Phase modulation (PM) encodes information by moving waves “forward” or “backward” (i.e., shifting) along the time axis to encode data.
Reflection and refraction
Remember that, unless using a directional antenna, radio waves travel outward in all directions at the speed of light. In the not-to-scale diagram below, the red and green antennas can communicate with each other via line-of-sight. However, the purple radio is blocked by a mountain and the curvature of the Earth.
In this case, the green radio can use skywave propagation to communicate to the purple radio. Skywave relies on two key phenomena: reflection (the bouncing of waves off surfaces) and refraction (the bending of waves as they pass through different mediums). In this process, radio waves can be redirected off the Earth’s atmosphere, allowing communication beyond the horizon or obstacles. Typically, lower frequency bands are favored for skywave, as they reflect and refract more effectively. Although the waves reflect and refract in all directions, this diagram simplifies the concept by illustrating just one path.

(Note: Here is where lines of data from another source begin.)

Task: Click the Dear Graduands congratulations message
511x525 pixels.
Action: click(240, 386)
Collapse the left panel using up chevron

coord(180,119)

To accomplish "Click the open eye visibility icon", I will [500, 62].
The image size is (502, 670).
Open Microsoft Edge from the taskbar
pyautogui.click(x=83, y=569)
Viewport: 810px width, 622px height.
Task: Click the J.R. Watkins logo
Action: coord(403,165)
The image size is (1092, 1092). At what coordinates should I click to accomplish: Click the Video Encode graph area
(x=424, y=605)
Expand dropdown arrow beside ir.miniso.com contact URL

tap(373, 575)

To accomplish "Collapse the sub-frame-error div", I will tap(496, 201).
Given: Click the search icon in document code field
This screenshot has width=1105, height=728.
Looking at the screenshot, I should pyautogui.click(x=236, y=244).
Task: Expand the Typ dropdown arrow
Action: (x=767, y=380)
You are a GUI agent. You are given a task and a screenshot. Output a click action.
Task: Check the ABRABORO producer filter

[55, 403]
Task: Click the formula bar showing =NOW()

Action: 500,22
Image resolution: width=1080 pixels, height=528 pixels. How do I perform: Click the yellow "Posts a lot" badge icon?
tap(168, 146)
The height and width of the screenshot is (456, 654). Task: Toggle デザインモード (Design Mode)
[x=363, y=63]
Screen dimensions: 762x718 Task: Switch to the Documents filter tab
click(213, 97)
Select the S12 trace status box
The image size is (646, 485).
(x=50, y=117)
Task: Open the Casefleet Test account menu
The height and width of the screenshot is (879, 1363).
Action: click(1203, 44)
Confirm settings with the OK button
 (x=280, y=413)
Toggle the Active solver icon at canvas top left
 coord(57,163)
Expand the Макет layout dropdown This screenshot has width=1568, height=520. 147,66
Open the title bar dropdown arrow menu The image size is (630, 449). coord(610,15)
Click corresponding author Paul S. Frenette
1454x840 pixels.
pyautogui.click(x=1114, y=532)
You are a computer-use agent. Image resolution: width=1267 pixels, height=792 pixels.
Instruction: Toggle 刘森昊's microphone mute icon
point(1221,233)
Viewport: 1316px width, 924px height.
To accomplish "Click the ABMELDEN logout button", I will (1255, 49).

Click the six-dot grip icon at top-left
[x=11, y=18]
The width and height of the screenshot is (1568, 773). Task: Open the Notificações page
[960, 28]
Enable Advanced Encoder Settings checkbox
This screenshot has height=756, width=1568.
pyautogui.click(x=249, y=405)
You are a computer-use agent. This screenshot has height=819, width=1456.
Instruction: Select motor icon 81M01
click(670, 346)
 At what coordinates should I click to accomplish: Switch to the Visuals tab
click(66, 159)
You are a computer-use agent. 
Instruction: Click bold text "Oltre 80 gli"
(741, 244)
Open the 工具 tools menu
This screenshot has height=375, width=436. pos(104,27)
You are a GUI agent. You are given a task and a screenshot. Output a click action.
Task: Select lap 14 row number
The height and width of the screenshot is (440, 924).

Reflection and refraction are one of the main ways that ham radio operators can increase their signal’s distance. When you see videos of hams talking across oceans, they’re using reflection and refraction to do it.
Day vs night
The effectiveness of skywave changes throughout the day due to changes in Earth’s ionosphere, which is the ionized part of Earth’s upper atmosphere. During the day, the Sun’s UV radiation ionizes the ionosphere more, causing lower frequency radio waves to be absorbed by the atmosphere (making them less-effective for long-distance communication). At night, without the Sun’s UV radiation, the ionosphere is less ionized, which allows these lower frequency radio waves to be reflected back towards Earth, allowing them to travel farther.
Solar cycle
In addition to the daily cycle, the solar cycle also plays a significant role in radio wave propagation. The solar cycle, first observed in 1755 (called cycle one), is a cycle of changes every 11-ish years in the Sun’s activity, including number of sunspots, solar flares, etc… Basically, during the peak of the solar cycle, increased solar activity affects the ionosphere in a way that enhances skywave (allowing radio waves to travel further). We are currently in solar cycle 25, with the peak of the cycle being expected in 2025 or 2026 (which is when radio waves will go the furthest).
Conclusion
I know this was probably a dry post, but it contains the absolute basics you’ll need to get started with this hobby and some of it will be on the Technician exam. Plus, it doesn’t hurt to have an understanding (however basic) of the world around you.
-HamRadioNewbie